» YOUR TASK
In the listing beneath this line, copy exactly the lines starting with the one containing "Click the notification bell icon" and going on through the one containing "1573x727 pixels.".

» SUPPLIED DATA
• • •

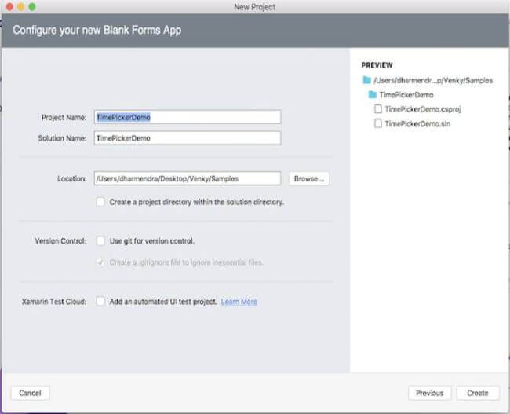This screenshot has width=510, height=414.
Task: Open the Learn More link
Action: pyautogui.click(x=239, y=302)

• • •

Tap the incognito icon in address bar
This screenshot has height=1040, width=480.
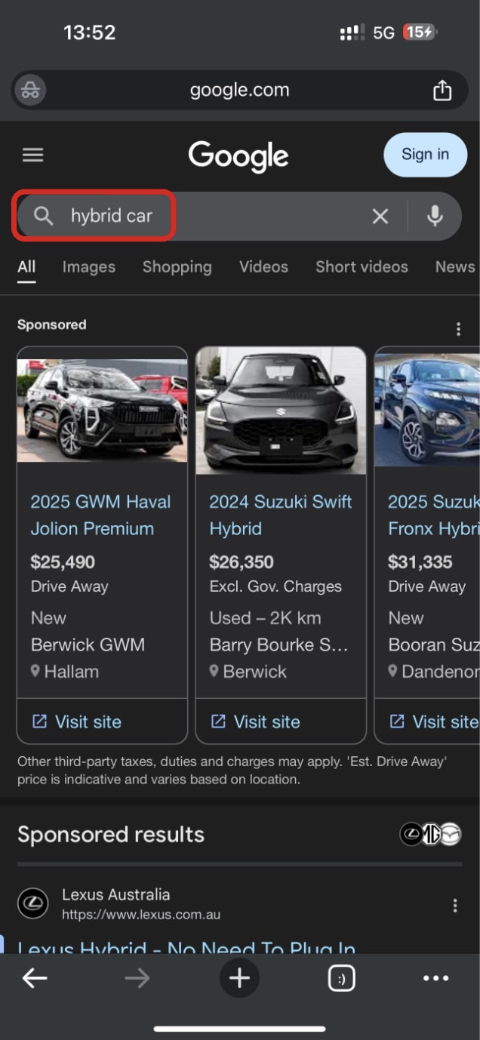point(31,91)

• • •

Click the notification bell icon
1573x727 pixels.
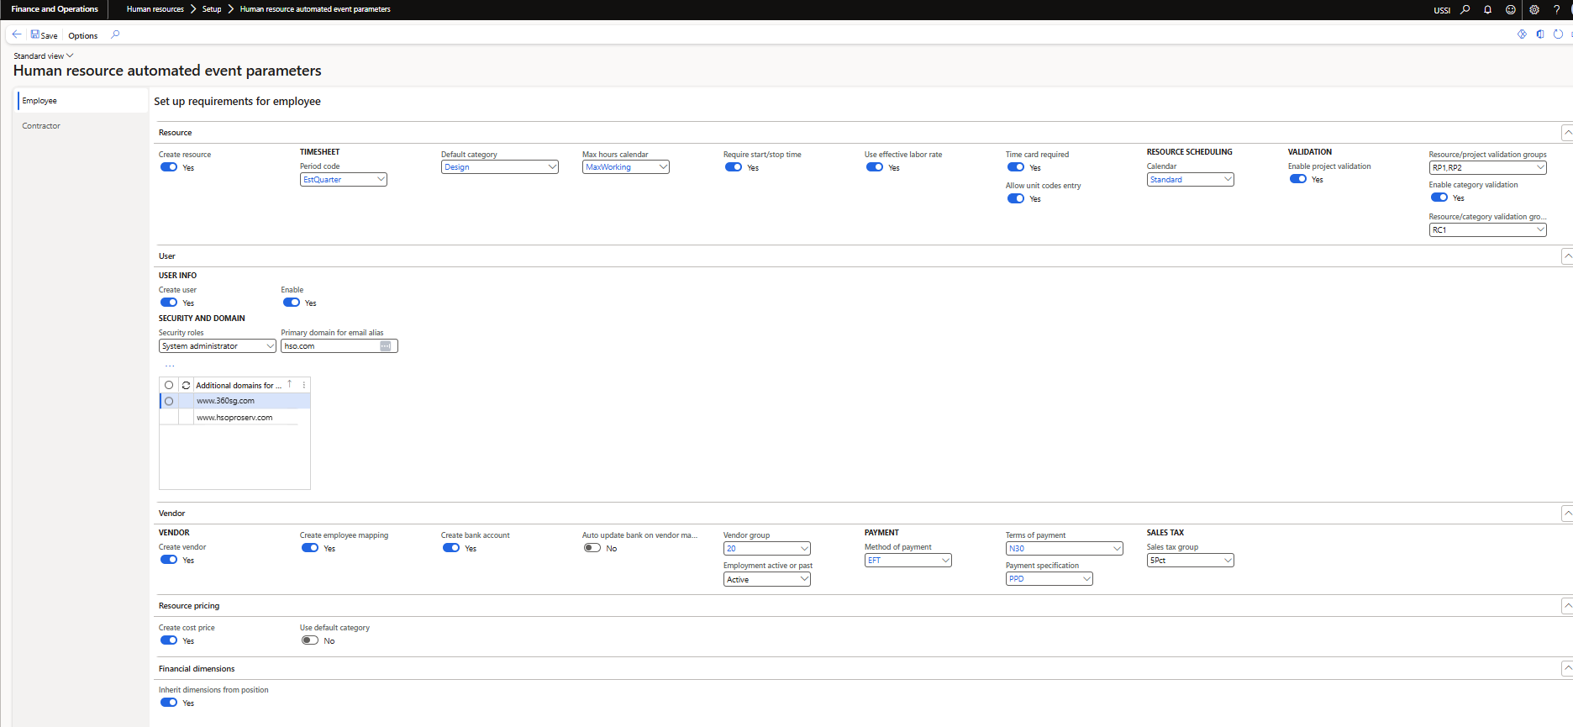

• • •

» WRITTEN RESPONSE
Click the notification bell icon
1573x727 pixels.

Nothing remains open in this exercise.